新型コロナウイルス対策を助言する厚生労働省の専門家組織「アドバイザリーボード」の会合が21日開かれ、流行の「第7波」だった今年7~8月の歳以上の致死率が1・69%で、昨年7~10月の7・92%から4分の1以下に低下したとする同省のデータが示された。重症化率も大幅に減少した。季節性インフルエンザの80歳以上の致死率は1・73%だった。
座長の脇田隆字・国立感染症研究所長は会合後の記者会見で、「ワクチンの追加接種、治療薬などの複合的な要因がある」との考えを示した。
厚労省は石川県、茨城県、広島県のデータを使用。重症化率と致死率を年代や期間ごとに示した。
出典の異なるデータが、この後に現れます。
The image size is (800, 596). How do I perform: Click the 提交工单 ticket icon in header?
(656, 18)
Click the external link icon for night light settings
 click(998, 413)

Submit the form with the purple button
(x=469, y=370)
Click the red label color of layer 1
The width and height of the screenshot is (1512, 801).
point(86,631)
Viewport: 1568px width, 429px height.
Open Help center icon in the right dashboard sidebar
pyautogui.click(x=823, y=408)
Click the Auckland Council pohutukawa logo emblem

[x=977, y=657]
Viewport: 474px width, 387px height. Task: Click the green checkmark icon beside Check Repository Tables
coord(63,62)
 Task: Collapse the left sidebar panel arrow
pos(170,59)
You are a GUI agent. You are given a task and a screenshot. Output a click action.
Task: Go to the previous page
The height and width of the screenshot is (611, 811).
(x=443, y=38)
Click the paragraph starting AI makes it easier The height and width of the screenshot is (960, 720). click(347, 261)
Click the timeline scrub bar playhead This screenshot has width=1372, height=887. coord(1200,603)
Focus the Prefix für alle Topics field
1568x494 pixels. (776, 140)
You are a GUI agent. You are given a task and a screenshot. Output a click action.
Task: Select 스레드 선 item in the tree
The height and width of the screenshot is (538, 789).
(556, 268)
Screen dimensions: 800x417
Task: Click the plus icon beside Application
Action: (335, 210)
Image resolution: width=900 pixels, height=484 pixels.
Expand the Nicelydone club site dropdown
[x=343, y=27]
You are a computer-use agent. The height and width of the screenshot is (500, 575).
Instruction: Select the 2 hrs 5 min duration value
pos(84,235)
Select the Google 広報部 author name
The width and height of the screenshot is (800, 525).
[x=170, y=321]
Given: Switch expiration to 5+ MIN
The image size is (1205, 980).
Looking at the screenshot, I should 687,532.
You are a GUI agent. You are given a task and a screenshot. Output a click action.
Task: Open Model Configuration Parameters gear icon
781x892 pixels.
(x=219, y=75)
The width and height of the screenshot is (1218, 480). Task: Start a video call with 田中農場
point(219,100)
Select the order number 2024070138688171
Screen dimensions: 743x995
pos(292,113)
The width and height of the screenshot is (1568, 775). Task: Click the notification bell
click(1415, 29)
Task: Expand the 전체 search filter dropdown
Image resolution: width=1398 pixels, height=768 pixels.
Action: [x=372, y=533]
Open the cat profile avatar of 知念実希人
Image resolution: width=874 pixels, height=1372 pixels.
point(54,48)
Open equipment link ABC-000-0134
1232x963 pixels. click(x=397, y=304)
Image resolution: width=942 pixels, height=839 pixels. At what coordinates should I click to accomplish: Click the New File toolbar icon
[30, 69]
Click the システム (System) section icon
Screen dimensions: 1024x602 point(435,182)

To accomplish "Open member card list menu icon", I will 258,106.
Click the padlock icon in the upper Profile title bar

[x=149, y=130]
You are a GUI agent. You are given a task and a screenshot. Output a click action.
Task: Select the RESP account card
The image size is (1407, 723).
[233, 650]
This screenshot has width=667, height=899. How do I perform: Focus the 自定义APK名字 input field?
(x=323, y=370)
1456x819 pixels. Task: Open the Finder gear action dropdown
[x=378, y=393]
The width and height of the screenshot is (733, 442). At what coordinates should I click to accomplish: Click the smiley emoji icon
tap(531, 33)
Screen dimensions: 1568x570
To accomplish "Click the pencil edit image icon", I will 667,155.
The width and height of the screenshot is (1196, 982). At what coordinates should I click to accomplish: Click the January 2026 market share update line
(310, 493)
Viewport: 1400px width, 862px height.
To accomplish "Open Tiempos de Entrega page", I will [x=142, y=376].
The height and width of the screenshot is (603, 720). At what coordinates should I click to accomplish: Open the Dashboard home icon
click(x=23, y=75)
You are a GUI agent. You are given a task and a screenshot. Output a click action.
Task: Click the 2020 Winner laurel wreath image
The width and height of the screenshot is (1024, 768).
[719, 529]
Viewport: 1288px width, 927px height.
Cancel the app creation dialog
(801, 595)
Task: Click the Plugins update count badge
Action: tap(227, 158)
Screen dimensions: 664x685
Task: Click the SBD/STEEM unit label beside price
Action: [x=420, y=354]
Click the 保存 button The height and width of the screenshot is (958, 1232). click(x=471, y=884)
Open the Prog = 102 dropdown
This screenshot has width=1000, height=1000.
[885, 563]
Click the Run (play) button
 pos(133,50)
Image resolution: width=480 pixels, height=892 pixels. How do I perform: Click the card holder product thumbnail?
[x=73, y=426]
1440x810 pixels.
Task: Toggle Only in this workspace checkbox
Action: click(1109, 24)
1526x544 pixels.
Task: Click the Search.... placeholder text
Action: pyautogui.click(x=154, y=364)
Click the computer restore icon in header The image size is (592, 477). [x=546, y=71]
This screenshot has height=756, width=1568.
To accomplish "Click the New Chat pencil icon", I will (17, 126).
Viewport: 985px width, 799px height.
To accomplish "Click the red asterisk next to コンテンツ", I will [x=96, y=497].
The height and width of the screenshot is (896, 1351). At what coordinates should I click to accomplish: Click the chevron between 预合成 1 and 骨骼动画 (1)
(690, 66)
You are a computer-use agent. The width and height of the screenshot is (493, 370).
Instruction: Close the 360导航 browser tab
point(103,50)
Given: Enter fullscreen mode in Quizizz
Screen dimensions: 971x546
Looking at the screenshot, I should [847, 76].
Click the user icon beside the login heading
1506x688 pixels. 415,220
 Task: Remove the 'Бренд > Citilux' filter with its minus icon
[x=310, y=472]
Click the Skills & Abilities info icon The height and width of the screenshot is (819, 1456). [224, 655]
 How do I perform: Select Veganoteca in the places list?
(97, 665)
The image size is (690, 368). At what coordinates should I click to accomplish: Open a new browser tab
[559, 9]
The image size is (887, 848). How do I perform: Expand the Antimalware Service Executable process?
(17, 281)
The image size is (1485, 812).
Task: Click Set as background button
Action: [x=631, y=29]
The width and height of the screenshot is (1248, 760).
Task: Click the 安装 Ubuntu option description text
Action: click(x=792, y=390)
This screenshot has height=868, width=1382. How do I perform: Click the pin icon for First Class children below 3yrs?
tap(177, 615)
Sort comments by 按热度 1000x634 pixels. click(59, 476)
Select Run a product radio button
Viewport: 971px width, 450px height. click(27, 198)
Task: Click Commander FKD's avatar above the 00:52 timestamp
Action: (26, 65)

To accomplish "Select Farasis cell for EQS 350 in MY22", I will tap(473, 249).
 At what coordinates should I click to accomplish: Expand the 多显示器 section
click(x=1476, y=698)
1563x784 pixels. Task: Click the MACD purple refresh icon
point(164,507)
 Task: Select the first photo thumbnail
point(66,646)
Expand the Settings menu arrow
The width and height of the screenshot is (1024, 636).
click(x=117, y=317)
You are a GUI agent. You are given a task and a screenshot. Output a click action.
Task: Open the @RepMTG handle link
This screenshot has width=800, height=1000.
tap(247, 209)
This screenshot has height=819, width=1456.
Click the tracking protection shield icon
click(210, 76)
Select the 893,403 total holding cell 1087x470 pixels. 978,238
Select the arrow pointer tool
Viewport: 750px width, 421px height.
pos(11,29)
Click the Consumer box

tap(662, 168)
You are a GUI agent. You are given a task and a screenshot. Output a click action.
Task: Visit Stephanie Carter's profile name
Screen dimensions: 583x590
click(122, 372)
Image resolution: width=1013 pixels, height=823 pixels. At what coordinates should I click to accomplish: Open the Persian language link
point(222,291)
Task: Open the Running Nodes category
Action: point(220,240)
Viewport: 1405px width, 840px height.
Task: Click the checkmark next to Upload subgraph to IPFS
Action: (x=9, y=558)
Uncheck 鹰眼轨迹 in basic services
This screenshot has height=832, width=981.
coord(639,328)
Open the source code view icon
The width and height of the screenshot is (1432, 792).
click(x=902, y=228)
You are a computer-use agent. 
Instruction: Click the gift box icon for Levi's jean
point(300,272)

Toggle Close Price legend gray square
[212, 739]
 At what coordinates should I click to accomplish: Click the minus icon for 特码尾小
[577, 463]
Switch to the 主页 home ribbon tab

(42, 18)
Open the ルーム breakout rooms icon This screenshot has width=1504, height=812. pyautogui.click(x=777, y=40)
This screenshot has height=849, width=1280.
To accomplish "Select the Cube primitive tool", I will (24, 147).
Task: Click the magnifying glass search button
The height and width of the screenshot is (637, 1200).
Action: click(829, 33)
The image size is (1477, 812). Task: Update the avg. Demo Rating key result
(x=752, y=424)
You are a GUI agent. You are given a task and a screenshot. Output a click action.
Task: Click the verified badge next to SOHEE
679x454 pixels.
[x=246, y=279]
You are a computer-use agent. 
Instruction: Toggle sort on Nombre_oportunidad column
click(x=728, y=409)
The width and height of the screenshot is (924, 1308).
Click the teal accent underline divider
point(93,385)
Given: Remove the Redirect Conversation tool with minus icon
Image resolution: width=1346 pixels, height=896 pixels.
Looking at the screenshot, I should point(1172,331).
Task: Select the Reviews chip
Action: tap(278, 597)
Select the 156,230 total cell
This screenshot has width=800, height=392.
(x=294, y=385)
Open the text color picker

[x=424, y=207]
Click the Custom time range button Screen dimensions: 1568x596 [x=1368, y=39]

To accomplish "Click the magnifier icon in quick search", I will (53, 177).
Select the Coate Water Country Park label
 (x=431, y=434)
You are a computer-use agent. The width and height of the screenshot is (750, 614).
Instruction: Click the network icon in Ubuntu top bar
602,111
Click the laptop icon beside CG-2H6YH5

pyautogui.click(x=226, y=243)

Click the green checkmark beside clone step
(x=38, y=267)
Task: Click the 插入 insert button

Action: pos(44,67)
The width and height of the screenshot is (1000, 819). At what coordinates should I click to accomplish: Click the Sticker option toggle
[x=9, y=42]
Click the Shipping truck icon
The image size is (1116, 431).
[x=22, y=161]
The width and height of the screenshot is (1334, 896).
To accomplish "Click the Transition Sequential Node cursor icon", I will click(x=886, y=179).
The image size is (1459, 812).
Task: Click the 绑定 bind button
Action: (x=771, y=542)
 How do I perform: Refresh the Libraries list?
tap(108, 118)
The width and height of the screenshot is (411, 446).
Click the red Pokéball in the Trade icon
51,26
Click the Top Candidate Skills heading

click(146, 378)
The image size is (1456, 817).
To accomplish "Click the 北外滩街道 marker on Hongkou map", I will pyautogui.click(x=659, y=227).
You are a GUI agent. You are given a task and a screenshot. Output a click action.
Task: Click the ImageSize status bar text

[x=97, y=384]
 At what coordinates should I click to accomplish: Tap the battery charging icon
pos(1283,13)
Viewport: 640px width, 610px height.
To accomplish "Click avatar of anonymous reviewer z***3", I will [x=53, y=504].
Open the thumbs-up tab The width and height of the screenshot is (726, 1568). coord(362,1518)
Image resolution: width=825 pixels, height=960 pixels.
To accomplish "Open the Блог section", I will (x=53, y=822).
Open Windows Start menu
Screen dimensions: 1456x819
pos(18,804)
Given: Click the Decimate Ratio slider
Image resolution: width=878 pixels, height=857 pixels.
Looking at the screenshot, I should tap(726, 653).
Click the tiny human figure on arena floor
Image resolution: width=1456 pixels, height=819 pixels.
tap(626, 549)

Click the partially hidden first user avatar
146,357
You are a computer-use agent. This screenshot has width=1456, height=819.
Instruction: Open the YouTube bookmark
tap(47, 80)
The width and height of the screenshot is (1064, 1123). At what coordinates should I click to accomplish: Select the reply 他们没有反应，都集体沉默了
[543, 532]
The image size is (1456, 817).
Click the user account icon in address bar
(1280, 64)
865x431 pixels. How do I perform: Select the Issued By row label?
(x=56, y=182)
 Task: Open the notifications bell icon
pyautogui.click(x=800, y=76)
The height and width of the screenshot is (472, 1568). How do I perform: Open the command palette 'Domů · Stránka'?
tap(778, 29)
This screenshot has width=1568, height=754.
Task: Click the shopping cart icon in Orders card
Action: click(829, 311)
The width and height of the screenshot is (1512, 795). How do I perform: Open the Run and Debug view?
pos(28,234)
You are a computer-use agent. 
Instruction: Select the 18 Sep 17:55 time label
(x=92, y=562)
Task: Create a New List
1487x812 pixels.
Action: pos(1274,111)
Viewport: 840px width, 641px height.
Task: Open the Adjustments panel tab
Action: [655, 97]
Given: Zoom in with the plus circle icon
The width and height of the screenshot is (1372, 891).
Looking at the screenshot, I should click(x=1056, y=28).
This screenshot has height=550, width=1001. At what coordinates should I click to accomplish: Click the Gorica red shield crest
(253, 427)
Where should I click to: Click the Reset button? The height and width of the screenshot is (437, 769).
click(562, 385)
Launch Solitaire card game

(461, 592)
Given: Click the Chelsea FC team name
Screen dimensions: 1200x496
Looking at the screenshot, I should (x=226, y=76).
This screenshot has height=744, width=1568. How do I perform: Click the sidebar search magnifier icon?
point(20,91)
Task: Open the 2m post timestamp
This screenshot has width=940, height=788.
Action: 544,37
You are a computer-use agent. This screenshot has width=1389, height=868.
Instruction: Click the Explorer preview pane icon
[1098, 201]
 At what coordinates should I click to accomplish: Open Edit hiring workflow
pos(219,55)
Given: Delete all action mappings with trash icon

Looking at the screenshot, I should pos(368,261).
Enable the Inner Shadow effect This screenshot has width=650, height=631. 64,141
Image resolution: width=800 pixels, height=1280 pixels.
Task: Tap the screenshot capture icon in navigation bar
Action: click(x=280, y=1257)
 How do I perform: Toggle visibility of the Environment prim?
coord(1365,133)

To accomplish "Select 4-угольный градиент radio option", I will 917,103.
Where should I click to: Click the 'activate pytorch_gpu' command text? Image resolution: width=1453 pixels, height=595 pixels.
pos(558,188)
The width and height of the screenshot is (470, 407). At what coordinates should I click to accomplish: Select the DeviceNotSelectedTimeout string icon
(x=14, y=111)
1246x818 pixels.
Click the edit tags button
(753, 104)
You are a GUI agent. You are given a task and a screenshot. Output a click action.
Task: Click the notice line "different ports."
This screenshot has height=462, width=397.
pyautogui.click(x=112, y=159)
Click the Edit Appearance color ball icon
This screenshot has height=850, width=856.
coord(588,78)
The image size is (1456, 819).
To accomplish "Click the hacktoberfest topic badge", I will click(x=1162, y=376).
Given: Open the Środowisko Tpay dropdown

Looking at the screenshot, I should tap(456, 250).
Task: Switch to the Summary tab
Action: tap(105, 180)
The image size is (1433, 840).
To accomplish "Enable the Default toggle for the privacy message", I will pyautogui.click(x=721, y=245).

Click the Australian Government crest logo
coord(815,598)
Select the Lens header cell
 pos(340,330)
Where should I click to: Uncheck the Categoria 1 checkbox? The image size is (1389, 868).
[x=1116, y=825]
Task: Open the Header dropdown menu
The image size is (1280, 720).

その結果、昨年7~10月の致死率が60~70代で1・34%、80歳以上が7・92%だった一方、今年7~8月だとそれぞれ0・18%、1・69%だった。重症化率は昨年7~10月で60~70代が3・88%、80歳以上が10・21%だったが、同じようにそれぞれ0・26%、1・86%に低下した。
季節性インフルエンザの致死率は60~70代で0・19%、80歳以上で1・73%。重症化率はそれぞれ0・73%、2・17%だった。
一方で、新型コロナには心疾患などの合併症や後遺症のリスクがあり、統計から死者数がどれだけ多いかをみる「超過死亡」を考慮する必要があると指摘。「(インフルと)直接比較する場合は留意が必要だ」とした。
専門家組織では、新型コロナの感染症法上の位置付け見直しについて議論が進められている。